The December rally pared the sales decline for 2013 to 1.8 percent or 12.3 million cars, the sixth consecutive year of contraction but a more modest fall than many in the industry had feared earlier in 2013.
London-based Erich Hauser, automotive analyst with International Strategy & Investment was braced for a 7 percent decline last summer.
He ruled out that December statistics were inflated by so-called self-registrations, a controversial practice car makers routinely employ when selling new vehicles to themselves and affiliated dealers, rather than to customers, to overstate demand.
“The recovery may be very slow but a growing number of signs show that the uptrend is intact,” Hauser said.
Sales at Renault jumped 29 percent, driven by a 48 percent-surge in sales of its low-cost Dacia brand.
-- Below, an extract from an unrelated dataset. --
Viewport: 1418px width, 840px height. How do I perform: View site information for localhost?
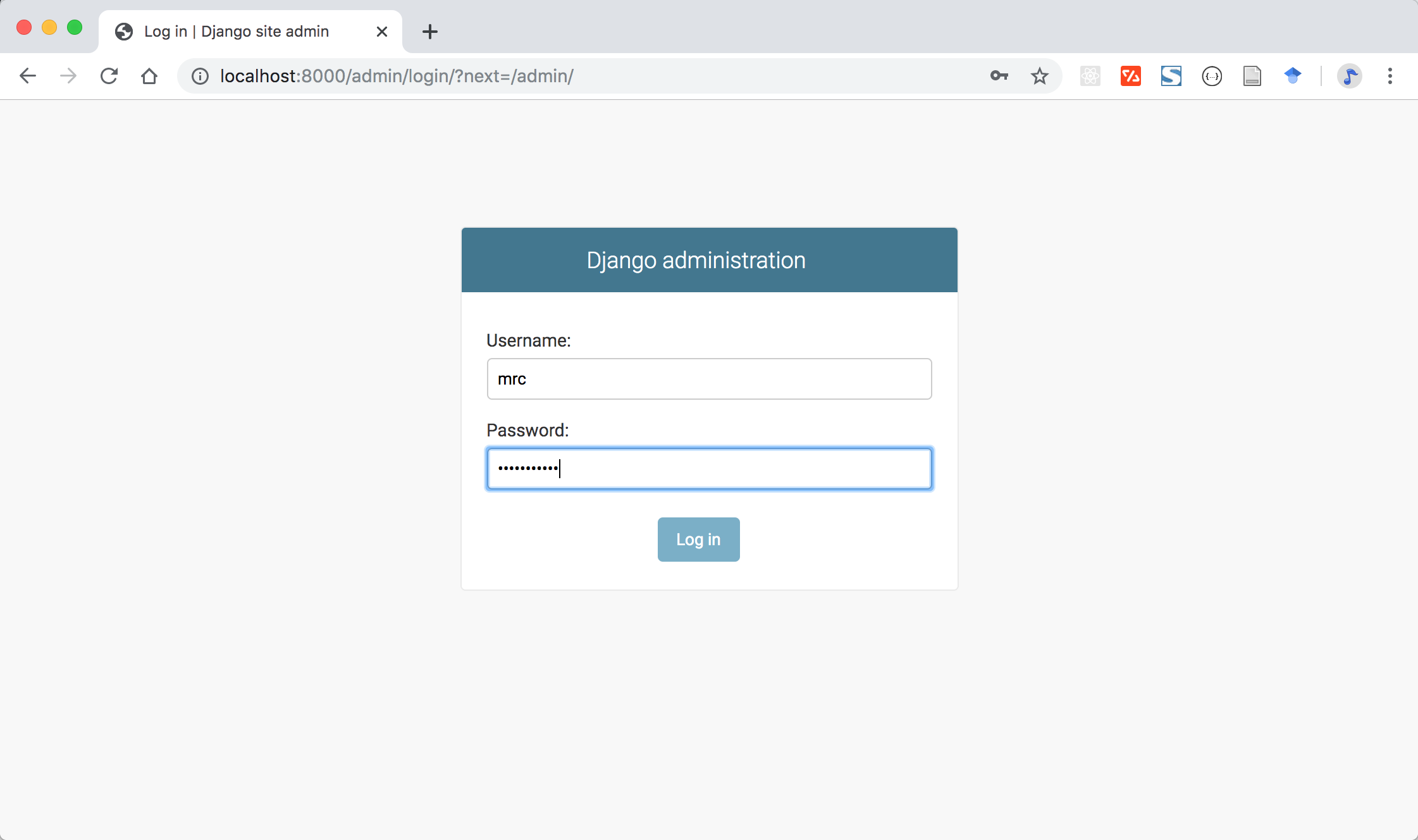(200, 76)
Germany’s VW, Europe’s No. 1 carmaker by volume, posted a 22 percent rise in sales, with double-digit growth extending from luxury flagship Audi to the no-frills Skoda and Seat divisions.
Ford registrations were up 19.5 percent and Toyota (7203.T), the world’s biggest-selling car maker, posted a 10.8 percent increase.
Retail incentives granted across the EU’s five largest markets rose by an average 14 percent last year to 2,525 euros ($3,400) per vehicle, according to market research by a major independent pollster.
Even automakers beset with losses or lacking new models won respite across the market of 30 countries.
French carmaker PSA Peugeot Citroen (PEUP.PA) and Italy’s Fiat swung back to sales growth of 8.6 percent and 2.3 percent, respectively, from declines of 1.2 percent and 5.8 percent in November.
GM (GM.N) deliveries bounced back to rise 13 percent after falling 3.8 percent a month earlier, even as the U.S. car maker is withdrawing its underperforming Chevrolet marque from Europe to focus on reviving mid-market Opel.
The loss-making Opel/Vauxhall brands sprung back to 22 percent growth, after a 3.1 percent drop in November.